### Extracted information

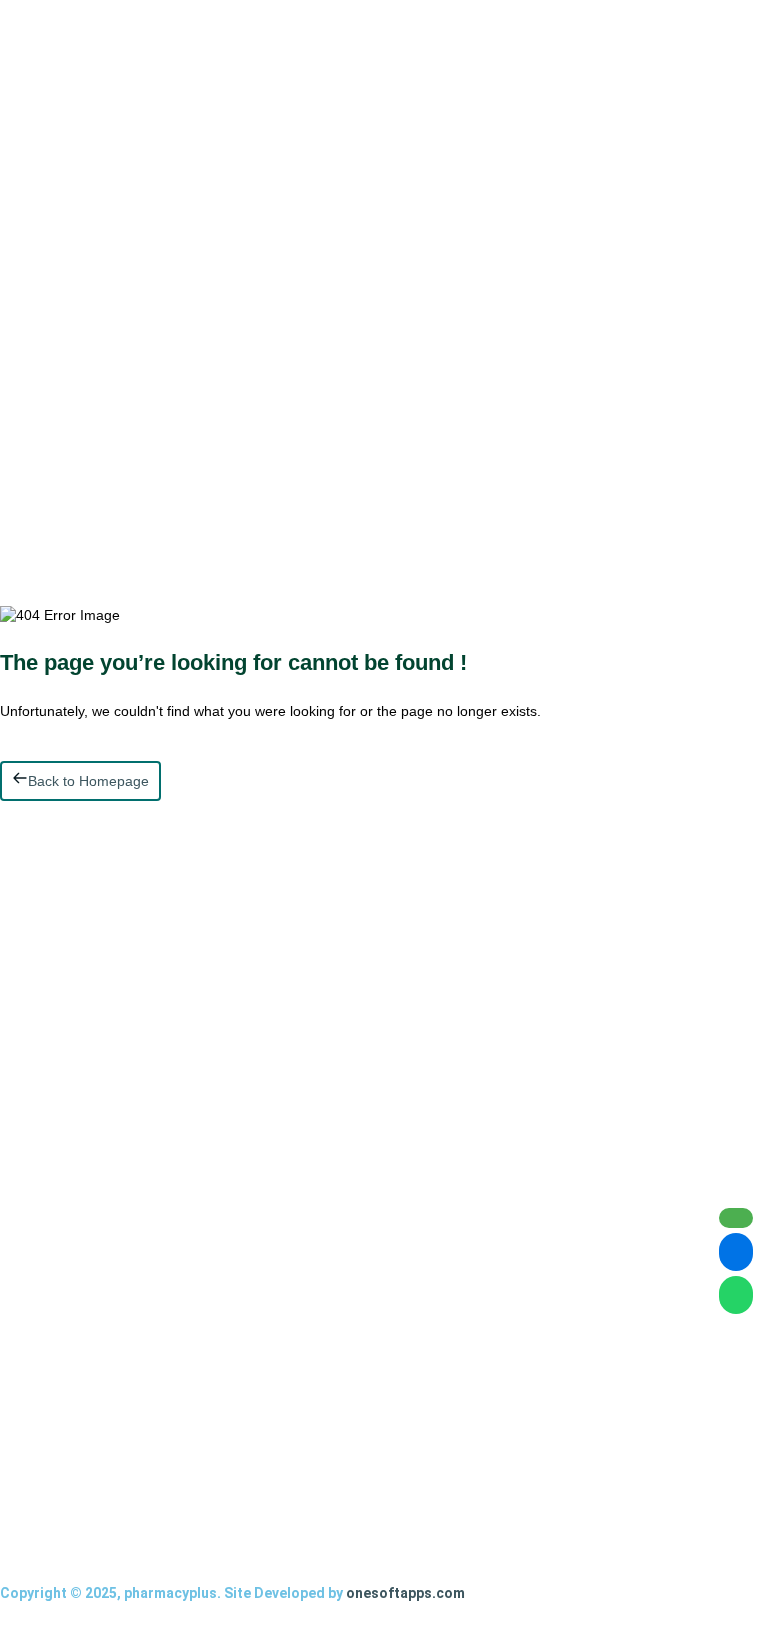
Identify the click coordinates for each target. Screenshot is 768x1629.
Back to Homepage (88, 781)
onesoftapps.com (405, 1593)
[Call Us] (736, 1218)
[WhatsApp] (736, 1295)
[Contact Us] (736, 1252)
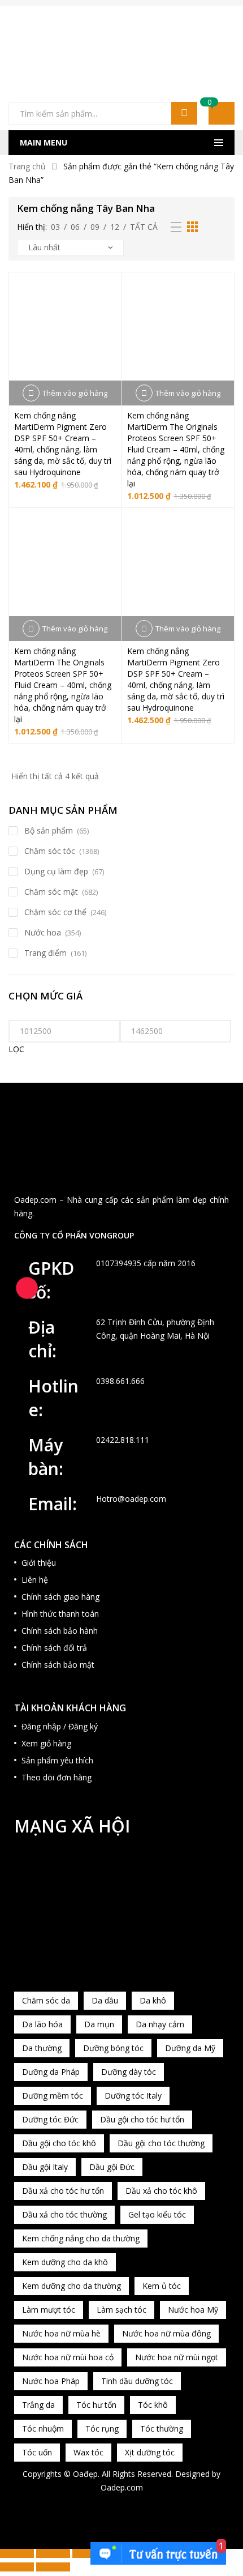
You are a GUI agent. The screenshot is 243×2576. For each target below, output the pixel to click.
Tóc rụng (102, 2428)
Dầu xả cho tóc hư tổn (63, 2190)
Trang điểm (45, 952)
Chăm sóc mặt (51, 891)
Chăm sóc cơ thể (55, 912)
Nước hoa (42, 932)
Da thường (42, 2048)
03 (55, 226)
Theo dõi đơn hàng (56, 1777)
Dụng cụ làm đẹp (56, 871)
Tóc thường (161, 2428)
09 (94, 226)
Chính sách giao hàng (60, 1596)
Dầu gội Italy (45, 2166)
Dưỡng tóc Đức (50, 2119)
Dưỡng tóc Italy (133, 2095)
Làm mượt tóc (48, 2309)
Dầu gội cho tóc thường (161, 2143)
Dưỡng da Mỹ (190, 2048)
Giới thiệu (38, 1562)
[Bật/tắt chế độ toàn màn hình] (53, 2553)
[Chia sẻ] (89, 2553)
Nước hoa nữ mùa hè (61, 2333)
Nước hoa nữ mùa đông (166, 2333)
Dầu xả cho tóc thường (64, 2214)
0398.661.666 (120, 1380)
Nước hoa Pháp (51, 2381)
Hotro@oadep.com (131, 1498)
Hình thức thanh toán (60, 1613)
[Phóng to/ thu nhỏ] (17, 2553)
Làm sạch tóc (121, 2309)
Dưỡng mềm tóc (52, 2095)
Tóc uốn (37, 2452)
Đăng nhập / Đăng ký (59, 1726)
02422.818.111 (122, 1439)
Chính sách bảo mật (57, 1664)
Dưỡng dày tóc (128, 2071)
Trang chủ (27, 166)
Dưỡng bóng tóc (113, 2048)
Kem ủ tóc (161, 2285)
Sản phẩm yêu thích (57, 1760)
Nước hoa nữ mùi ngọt (176, 2357)
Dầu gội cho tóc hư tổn (142, 2119)
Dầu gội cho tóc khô (59, 2143)
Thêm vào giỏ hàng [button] (74, 393)
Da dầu (105, 2000)
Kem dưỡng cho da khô (65, 2262)
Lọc (16, 1049)
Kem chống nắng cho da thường (81, 2238)
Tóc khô (153, 2404)
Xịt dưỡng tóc (150, 2452)
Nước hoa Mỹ (193, 2309)
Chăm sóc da (46, 2000)
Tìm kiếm (184, 113)
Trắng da (38, 2404)
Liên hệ (34, 1579)
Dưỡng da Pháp (51, 2071)
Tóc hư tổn (96, 2404)
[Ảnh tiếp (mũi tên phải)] (53, 2566)
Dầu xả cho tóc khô (161, 2190)
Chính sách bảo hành (59, 1630)
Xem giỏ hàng (46, 1743)
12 (114, 226)
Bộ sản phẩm (48, 830)
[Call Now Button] (27, 1288)
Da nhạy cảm (160, 2024)
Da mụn (99, 2024)
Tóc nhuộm (43, 2428)
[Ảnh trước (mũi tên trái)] (17, 2566)
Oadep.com (122, 2487)
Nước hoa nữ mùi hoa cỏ (68, 2357)
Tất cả (144, 226)
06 (75, 226)
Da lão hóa (42, 2024)
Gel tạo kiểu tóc (157, 2214)
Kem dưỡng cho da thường (71, 2285)
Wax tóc (88, 2452)
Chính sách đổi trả (54, 1647)
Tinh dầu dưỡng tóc (137, 2381)
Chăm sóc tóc (49, 850)
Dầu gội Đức (111, 2166)
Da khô (153, 2000)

### Your objective
Your task is to repeat exactly the lines from the beginning of the data to the line that contains "[Phóng to/ thu nhỏ] (17, 2553)", both ends included, leaving out pictures.

### Answer box
Identify the click coordinates for each target. Screenshot is 768x1629.
Back to Homepage (88, 781)
onesoftapps.com (405, 1593)
[Call Us] (736, 1218)
[WhatsApp] (736, 1295)
[Contact Us] (736, 1252)
You are a GUI agent. The screenshot is 243×2576. For each target below, output the pixel to click.
Tóc rụng (102, 2428)
Dầu xả cho tóc hư tổn (63, 2190)
Trang điểm (45, 952)
Chăm sóc mặt (51, 891)
Chăm sóc cơ thể (55, 912)
Nước hoa (42, 932)
Da thường (42, 2048)
03 (55, 226)
Theo dõi đơn hàng (56, 1777)
Dụng cụ làm đẹp (56, 871)
Tóc thường (161, 2428)
09 (94, 226)
Chính sách giao hàng (60, 1596)
Dầu gội Italy (45, 2166)
Dưỡng tóc Đức (50, 2119)
Dưỡng tóc Italy (133, 2095)
Làm mượt tóc (48, 2309)
Dầu gội cho tóc thường (161, 2143)
Dưỡng da Mỹ (190, 2048)
Giới thiệu (38, 1562)
[Bật/tắt chế độ toàn màn hình] (53, 2553)
[Chia sẻ] (89, 2553)
Nước hoa nữ mùa hè (61, 2333)
Nước hoa nữ mùa đông (166, 2333)
Dầu xả cho tóc thường (64, 2214)
0398.661.666 (120, 1380)
Nước hoa Pháp (51, 2381)
Hotro@oadep.com (131, 1498)
Hình thức thanh toán (60, 1613)
[Phóng to/ thu nhỏ] (17, 2553)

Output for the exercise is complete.